When my mother, at age 81, moved from her apartment in Queens to an assisted living place in Washington Heights, I brought home three cartons of family photos for storage, but I postponed exploring them until years after she’d died.
This one shows my brother Russ with friends in St. Albans, Queens, where we lived for the first four years of my life. My parents, along with a few other Jewish Communist families, had bought houses in the neighborhood in an attempt to stem white flight by setting an example. Right on! But after four years, we moved away because my parents were separating (the separation lasted just a year, though the antagonism lasted forever). By then, Russ was the only white kid in his second-grade class at school.
I was too young to have any memories of the neighborhood, but I know from family lore that his closest friend was named Gary and that two older kids who hung around with him were named Bobo and Skeeter.

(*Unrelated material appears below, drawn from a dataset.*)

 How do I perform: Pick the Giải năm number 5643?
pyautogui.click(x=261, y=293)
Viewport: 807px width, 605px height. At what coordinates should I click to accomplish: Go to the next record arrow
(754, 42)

I figure that Gary is the kid standing right next to Russ, and Bobo and Skeeter are the tall kids, though which is which, I’ll never know . . .

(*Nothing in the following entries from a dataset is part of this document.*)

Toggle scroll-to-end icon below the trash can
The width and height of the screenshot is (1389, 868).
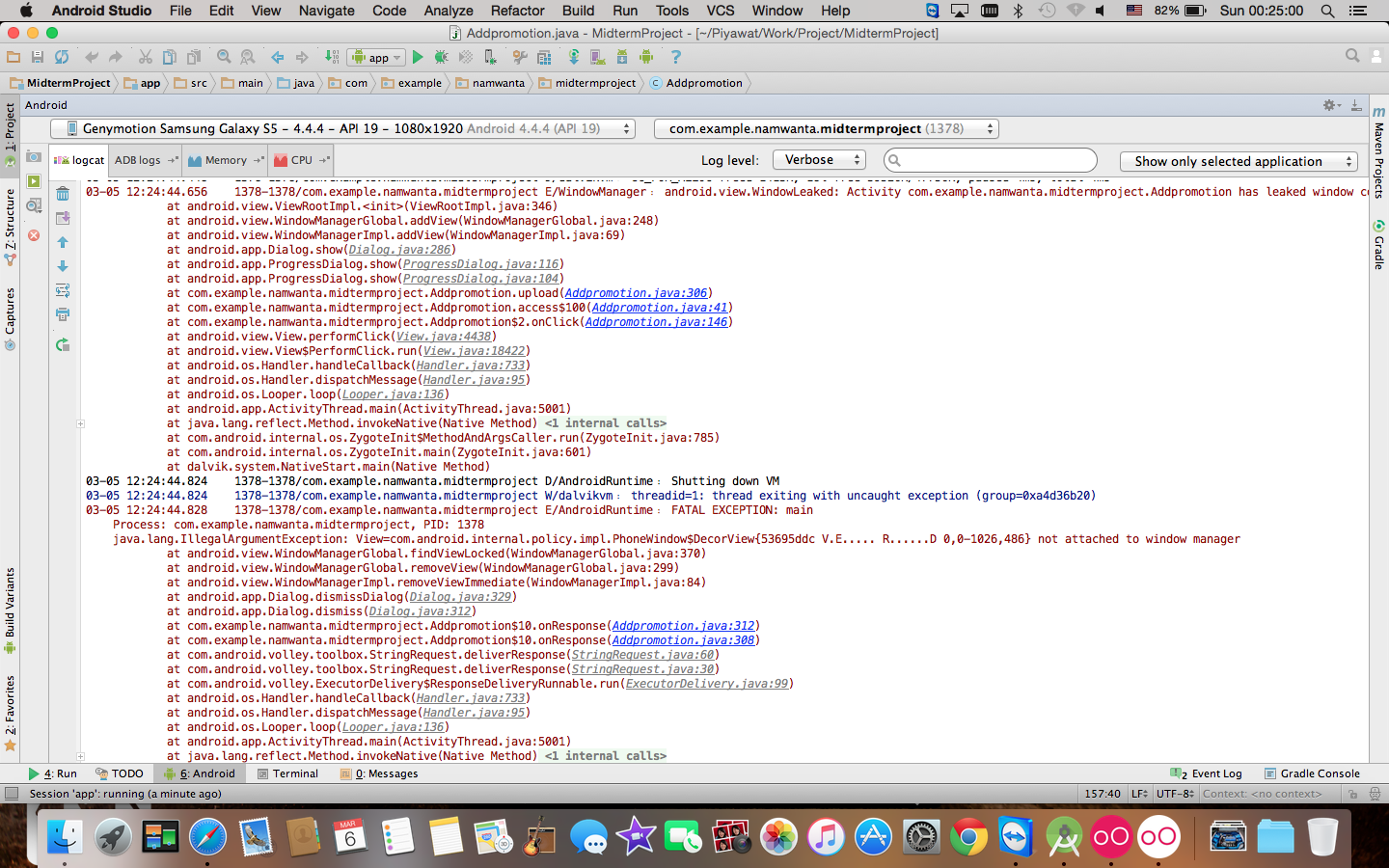[x=63, y=218]
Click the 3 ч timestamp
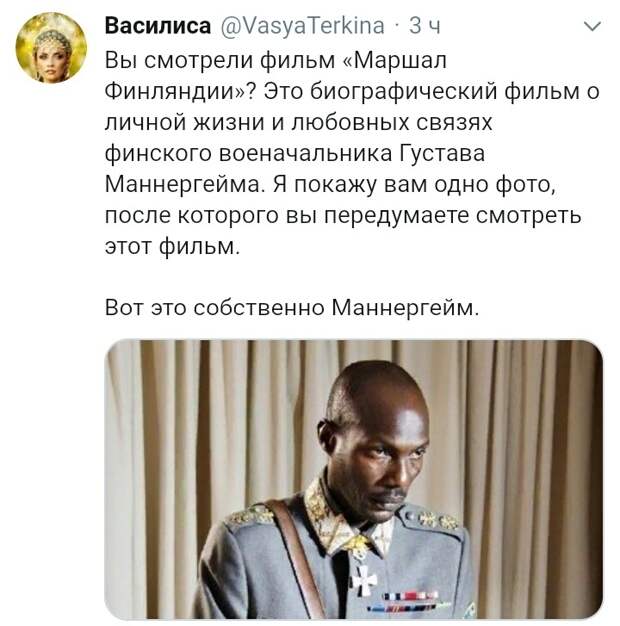The image size is (620, 626). pyautogui.click(x=424, y=26)
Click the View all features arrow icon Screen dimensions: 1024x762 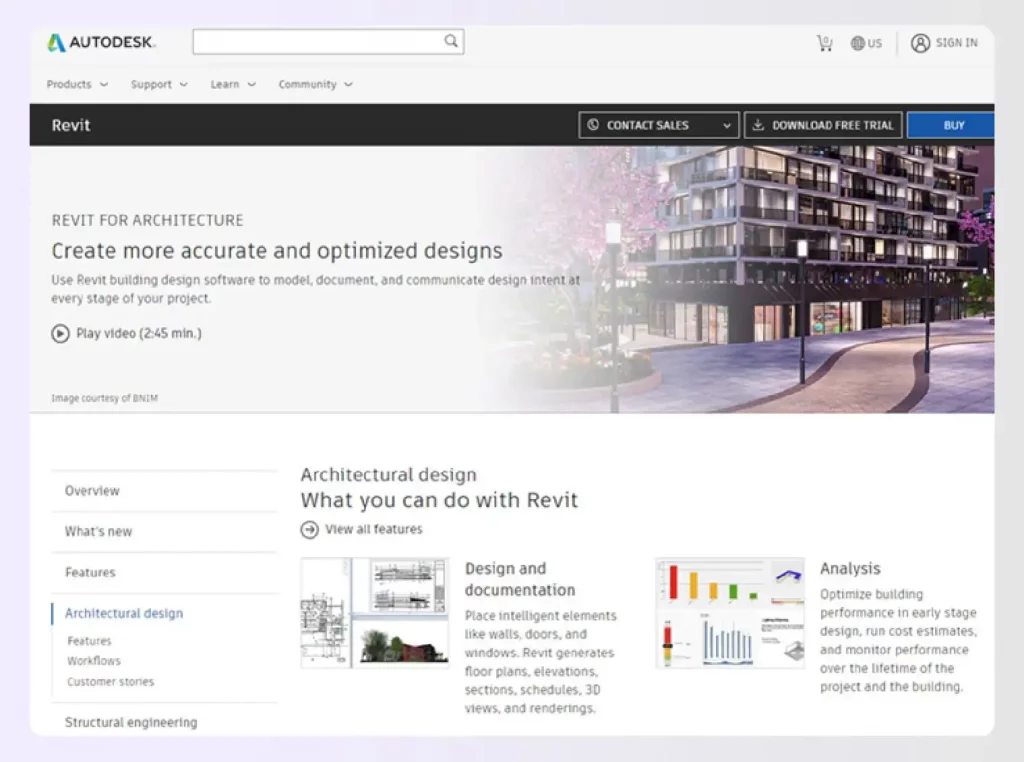[x=310, y=529]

The next photograph shows my father’s lover, Lori, who lived right downstairs, one door over, in our garden apartment complex in the late 1950s, after we’d moved from St. Albans.

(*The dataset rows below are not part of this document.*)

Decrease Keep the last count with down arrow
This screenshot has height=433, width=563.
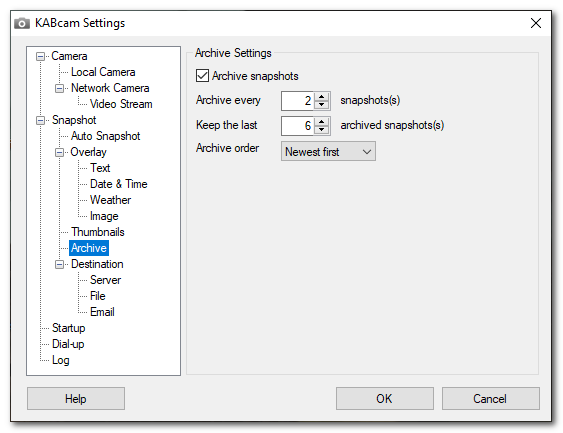point(322,130)
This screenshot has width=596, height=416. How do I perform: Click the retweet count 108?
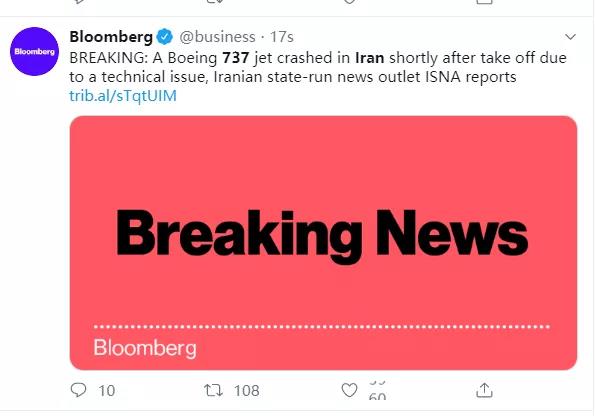[x=246, y=391]
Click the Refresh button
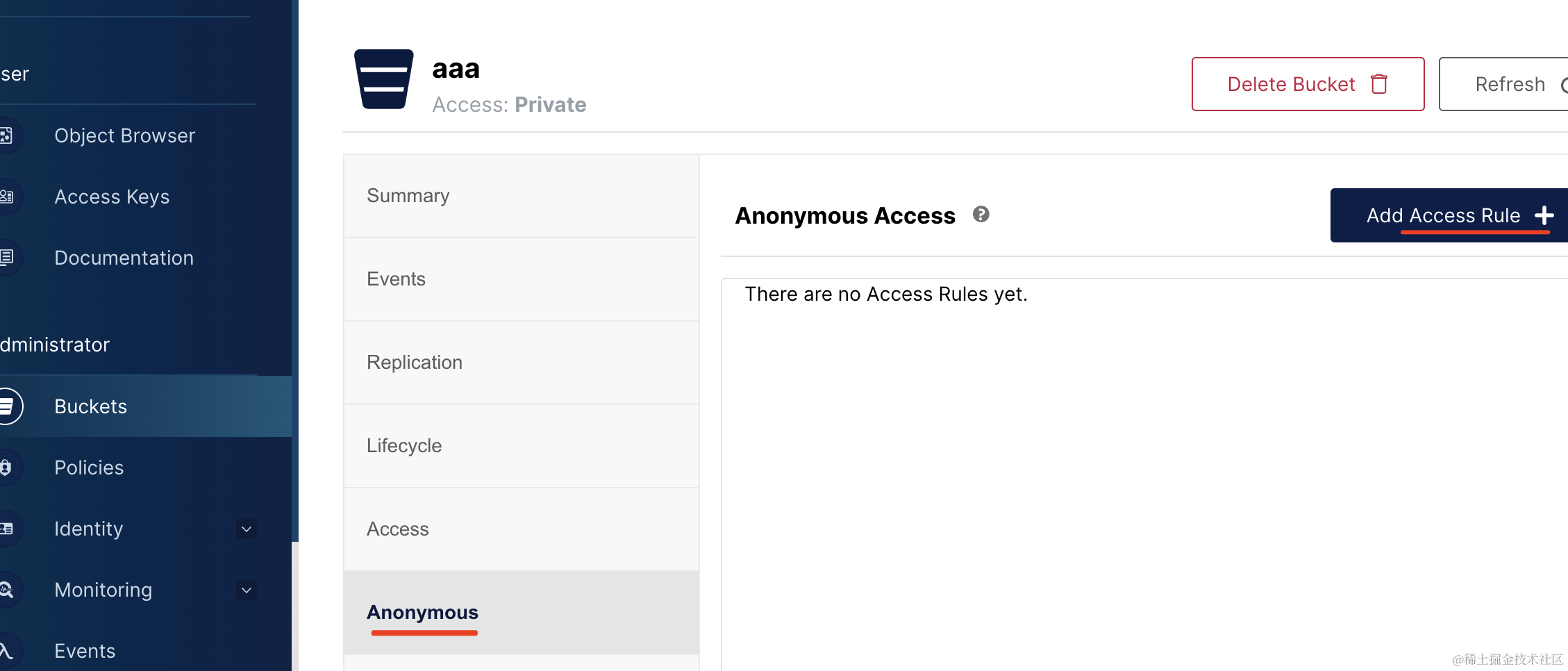This screenshot has height=671, width=1568. pyautogui.click(x=1510, y=84)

Shortly after Lori moved in, she gave birth to a boy, Stevie, who had cerebral palsy. Then she was abandoned by her husband.
Sometimes I would babysit for her while my dad was with her. I remember how Stevie would twitch riotously when I spoon-fed him ice cream, and then he’d smile and beam for more.
I could tell that my father was crazy in love with this woman; he was much more present with her than with any of us. And I loved her, too, and her baby boy — whom my mother and I drove one summer day to a truly gothic place Willowbrook State School on Staten Island. I was maybe 8 years old, and I vaguely remember asking my mom: How could Lori be leaving Stevie at this place? Like, for good?
Then again, there were so many unanswered questions floating around in the car that day that I probably just kept my mouth shut.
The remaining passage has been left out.